Thirteen Hundred journalism students are packed into the seats of Jesse Hall for this year’s Scholastic Journalism Day at the University of Missouri. The students erupt into cheers as keynote speaker Brian McGill steps out onto the stage. He lectures them on the importance of visuals in journalism.

Visuals are important in order to share information quickly and effectively.

“It is a way to convey information quickly and grab the attention of the reader and is a great way to break down large sets of data,” McGill said.

The two basic types of visuals for journalism are pictoral and data visualizations. Pictoral visuals can be interactive and are used to show differences in a way that will attract the attention of an audience. Data visuals show differences in sets of data that has been collected.

“Studies have shown that when people look at articles 82% of people look at the visuals first,” McGill said.
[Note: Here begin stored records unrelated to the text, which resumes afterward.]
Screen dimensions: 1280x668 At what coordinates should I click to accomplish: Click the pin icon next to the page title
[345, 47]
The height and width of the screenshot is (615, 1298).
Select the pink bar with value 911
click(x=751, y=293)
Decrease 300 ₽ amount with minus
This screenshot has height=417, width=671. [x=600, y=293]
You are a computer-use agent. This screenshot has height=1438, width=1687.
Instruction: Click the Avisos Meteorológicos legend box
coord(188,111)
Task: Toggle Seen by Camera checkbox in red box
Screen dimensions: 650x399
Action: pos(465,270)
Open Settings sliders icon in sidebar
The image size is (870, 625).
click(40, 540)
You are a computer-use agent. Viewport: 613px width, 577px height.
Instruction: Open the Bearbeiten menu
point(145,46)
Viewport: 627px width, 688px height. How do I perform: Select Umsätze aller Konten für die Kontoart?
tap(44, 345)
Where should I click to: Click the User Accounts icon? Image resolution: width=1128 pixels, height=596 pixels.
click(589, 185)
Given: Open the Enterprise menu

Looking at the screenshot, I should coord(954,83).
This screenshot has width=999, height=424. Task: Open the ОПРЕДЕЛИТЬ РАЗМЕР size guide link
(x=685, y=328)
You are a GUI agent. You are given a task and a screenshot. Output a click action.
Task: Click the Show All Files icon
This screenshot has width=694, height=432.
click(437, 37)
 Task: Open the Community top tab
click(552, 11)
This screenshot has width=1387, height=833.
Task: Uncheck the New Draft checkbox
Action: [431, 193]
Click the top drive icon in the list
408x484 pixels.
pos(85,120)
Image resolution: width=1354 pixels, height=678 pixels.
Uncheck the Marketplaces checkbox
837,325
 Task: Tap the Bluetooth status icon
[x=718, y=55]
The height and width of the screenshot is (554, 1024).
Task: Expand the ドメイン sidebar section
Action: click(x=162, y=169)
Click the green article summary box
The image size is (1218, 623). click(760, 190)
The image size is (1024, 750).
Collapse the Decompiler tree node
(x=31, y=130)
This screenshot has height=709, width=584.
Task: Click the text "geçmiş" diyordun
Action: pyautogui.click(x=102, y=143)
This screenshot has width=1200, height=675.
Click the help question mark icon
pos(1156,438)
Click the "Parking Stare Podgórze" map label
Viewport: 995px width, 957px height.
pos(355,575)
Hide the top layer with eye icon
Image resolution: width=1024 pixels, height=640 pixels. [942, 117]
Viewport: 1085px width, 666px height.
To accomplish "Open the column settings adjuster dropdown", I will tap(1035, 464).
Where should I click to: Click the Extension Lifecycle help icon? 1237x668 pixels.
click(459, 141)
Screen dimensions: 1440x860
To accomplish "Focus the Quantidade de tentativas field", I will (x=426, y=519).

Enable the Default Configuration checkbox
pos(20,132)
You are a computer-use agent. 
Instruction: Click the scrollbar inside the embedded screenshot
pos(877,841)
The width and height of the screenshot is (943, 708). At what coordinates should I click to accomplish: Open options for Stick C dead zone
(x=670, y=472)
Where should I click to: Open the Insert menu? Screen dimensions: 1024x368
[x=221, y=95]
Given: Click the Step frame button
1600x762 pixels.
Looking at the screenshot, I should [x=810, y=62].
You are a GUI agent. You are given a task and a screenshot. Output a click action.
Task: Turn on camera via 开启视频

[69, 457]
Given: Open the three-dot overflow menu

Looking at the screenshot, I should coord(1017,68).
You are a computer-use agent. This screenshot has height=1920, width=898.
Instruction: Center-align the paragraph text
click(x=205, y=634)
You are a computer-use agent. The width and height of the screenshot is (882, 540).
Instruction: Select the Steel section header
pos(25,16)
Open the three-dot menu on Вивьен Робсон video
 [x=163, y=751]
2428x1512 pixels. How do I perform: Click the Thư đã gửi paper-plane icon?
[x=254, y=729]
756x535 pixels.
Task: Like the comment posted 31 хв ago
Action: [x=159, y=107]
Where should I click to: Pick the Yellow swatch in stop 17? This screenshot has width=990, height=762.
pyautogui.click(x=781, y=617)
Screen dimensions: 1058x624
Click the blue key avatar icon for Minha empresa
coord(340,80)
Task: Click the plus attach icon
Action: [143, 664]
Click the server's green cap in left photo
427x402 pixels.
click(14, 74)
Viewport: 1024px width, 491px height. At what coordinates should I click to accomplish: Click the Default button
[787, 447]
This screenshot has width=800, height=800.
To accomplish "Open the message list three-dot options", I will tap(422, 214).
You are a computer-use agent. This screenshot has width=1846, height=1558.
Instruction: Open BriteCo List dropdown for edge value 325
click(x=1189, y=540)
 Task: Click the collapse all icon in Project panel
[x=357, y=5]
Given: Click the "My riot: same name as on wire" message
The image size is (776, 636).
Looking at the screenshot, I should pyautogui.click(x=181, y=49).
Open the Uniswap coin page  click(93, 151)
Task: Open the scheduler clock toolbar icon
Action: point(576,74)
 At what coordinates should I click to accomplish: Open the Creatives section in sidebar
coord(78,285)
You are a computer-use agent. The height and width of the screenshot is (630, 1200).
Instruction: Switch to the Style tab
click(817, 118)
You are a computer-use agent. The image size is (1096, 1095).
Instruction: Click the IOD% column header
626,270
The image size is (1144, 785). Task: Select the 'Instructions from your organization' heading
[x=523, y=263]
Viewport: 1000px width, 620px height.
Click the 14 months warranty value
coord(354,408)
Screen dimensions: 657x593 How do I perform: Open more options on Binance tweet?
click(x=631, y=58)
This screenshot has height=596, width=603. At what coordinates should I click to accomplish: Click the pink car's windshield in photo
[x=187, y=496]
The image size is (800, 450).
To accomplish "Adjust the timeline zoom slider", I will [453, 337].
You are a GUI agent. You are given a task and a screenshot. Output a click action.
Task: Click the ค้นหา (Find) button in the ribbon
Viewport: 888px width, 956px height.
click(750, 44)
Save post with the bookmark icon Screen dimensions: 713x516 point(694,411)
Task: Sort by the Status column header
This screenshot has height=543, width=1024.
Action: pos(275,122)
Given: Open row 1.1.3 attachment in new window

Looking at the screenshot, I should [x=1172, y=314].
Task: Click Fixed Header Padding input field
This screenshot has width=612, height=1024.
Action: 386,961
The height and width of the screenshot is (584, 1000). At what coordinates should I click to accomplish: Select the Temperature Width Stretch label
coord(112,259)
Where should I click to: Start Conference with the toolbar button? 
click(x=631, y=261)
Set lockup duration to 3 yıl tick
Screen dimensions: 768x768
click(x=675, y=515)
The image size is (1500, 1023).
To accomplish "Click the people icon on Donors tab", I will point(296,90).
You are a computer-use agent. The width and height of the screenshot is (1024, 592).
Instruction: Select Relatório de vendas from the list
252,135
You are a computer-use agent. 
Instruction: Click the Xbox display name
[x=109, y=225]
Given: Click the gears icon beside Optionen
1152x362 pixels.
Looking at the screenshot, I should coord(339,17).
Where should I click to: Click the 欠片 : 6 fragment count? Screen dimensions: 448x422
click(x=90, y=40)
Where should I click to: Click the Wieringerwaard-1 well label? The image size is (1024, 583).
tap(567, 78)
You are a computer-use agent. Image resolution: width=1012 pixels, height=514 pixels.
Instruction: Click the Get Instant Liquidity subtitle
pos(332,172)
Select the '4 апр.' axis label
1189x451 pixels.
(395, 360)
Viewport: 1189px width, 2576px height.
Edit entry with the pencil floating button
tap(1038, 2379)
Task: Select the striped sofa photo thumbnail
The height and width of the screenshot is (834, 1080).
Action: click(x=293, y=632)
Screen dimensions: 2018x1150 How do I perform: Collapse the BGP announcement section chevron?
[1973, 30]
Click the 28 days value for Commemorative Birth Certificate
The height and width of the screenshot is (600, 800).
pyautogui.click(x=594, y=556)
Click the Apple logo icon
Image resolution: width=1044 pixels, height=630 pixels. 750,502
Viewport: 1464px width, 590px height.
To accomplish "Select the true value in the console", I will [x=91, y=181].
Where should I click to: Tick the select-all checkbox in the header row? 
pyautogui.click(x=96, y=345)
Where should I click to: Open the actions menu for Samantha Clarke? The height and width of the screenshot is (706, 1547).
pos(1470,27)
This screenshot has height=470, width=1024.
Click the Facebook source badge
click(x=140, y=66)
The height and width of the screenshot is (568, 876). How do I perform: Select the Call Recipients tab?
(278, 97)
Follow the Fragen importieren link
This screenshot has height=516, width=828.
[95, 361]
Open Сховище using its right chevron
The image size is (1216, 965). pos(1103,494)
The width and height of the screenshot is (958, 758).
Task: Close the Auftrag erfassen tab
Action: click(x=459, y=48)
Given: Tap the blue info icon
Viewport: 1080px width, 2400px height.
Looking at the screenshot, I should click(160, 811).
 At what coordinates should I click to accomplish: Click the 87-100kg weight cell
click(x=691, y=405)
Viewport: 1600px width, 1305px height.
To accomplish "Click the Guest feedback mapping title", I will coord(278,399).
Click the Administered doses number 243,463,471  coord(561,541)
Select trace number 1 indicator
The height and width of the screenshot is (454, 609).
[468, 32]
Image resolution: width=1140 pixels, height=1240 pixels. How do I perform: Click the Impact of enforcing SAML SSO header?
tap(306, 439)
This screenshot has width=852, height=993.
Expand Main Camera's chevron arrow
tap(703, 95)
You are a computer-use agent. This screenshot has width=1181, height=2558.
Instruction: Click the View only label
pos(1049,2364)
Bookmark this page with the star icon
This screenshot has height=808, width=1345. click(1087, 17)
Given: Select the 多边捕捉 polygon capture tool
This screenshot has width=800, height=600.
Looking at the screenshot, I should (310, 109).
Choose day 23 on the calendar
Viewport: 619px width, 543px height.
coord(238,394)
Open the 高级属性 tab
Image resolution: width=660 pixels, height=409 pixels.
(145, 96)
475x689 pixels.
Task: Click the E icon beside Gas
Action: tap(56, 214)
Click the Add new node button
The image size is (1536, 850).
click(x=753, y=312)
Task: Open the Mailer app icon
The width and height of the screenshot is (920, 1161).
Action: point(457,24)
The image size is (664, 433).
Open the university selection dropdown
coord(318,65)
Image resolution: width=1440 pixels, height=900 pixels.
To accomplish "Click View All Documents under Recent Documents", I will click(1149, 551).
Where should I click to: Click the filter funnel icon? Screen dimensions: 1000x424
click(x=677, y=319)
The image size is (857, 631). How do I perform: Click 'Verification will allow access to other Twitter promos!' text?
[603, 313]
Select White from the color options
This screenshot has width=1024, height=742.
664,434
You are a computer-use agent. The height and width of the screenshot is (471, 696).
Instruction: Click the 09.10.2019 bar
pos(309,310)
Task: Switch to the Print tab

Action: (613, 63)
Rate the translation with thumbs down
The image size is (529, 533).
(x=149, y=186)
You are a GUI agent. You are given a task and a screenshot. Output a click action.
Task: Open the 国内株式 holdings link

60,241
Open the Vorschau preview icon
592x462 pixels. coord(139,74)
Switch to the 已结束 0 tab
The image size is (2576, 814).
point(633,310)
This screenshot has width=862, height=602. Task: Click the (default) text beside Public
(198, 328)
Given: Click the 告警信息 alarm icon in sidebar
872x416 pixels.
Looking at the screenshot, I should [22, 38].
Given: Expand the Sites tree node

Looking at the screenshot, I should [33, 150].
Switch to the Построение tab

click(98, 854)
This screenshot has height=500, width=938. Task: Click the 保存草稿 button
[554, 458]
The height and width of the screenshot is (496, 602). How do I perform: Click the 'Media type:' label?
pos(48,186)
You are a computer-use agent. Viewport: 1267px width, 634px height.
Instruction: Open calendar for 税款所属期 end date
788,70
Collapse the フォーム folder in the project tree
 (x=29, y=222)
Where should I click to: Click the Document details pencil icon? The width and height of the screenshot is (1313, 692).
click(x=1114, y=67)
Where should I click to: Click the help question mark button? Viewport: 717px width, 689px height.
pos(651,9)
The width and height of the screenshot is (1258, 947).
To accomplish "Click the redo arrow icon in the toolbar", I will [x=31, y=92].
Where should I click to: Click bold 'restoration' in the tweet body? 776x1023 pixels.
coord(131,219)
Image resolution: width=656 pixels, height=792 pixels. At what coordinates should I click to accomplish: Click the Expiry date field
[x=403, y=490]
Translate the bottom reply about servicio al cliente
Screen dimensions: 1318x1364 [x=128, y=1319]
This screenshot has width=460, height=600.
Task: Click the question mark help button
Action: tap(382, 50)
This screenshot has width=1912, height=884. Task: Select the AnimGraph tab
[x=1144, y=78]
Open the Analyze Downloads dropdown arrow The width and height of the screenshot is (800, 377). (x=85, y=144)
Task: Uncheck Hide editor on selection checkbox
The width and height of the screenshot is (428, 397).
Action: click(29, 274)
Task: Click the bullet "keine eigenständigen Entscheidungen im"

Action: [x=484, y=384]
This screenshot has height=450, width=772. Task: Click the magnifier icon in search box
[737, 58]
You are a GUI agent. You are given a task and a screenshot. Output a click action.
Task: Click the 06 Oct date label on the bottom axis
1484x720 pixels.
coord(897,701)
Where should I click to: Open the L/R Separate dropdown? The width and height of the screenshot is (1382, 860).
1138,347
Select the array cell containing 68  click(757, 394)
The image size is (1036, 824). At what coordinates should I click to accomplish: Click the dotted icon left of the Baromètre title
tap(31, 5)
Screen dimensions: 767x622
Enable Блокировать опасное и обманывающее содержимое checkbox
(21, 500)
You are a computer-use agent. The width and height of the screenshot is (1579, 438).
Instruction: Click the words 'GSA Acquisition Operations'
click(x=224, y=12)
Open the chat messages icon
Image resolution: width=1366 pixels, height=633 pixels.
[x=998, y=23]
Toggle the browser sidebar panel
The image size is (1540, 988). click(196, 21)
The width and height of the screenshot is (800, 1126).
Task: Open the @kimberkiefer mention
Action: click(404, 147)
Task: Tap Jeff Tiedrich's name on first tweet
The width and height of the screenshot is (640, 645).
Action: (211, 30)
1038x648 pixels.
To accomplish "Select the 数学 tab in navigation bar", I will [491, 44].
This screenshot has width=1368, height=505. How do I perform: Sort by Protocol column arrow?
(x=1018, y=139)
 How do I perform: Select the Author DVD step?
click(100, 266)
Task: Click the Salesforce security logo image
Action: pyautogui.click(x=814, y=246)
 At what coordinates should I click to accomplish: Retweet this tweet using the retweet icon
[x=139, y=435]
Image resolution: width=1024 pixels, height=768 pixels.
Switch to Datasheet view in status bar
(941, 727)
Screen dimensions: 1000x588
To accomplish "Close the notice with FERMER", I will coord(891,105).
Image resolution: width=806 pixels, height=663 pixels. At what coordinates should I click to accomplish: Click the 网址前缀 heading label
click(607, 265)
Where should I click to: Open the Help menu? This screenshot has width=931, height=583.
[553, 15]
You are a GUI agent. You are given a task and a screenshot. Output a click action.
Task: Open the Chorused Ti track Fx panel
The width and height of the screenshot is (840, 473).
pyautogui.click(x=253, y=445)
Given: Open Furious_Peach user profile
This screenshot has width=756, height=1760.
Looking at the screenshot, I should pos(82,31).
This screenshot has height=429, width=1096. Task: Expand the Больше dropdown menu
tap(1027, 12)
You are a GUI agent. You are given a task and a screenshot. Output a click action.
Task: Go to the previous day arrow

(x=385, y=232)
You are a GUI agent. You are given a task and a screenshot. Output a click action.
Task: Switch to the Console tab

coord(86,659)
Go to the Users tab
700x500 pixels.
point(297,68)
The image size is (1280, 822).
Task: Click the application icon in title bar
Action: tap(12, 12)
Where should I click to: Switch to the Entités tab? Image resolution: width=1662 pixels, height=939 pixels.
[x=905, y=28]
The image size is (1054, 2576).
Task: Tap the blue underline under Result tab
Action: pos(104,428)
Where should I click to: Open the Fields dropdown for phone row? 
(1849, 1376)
Studies have shown that when people look at articles 82% of people look at the visuals first,”

— McGill

McGill also shared ways that he goes about collecting data for his visuals.

“When finding data you should ask your beat, you want to ask your sources. There are two specific places I like to go to find data. The first is the US Census Bureau, but sometime it can be hard to find data there, so you can go to the Census reporter website and type in where you want your data and it will give you a lot of data,” McGill said.

Another way McGill engages with readers and interacts is through News Games.

“We can also do news games. Since it is around that time for March Madness we have a match generator that you can put the teams you want to match up in and it will tell you what team is expected to win that match up,” McGill said.

McGill provided examples of websites students can visit to recreate some of the visuals he presented during the lecture.

“When you go to put your data into a chart there are some websites that will do it for you that are easy to use. There is the website Data Wrapper that is really easy to use as well as GGIS, and Tableau,”McGill said.

McGill concludes his lecture and presentation and the students cheer loudly before heading off to the Journalism Day sessions. The students walk away from Scholastic Journalism Day with more knowledge on a form of storytelling they can use in their own publications.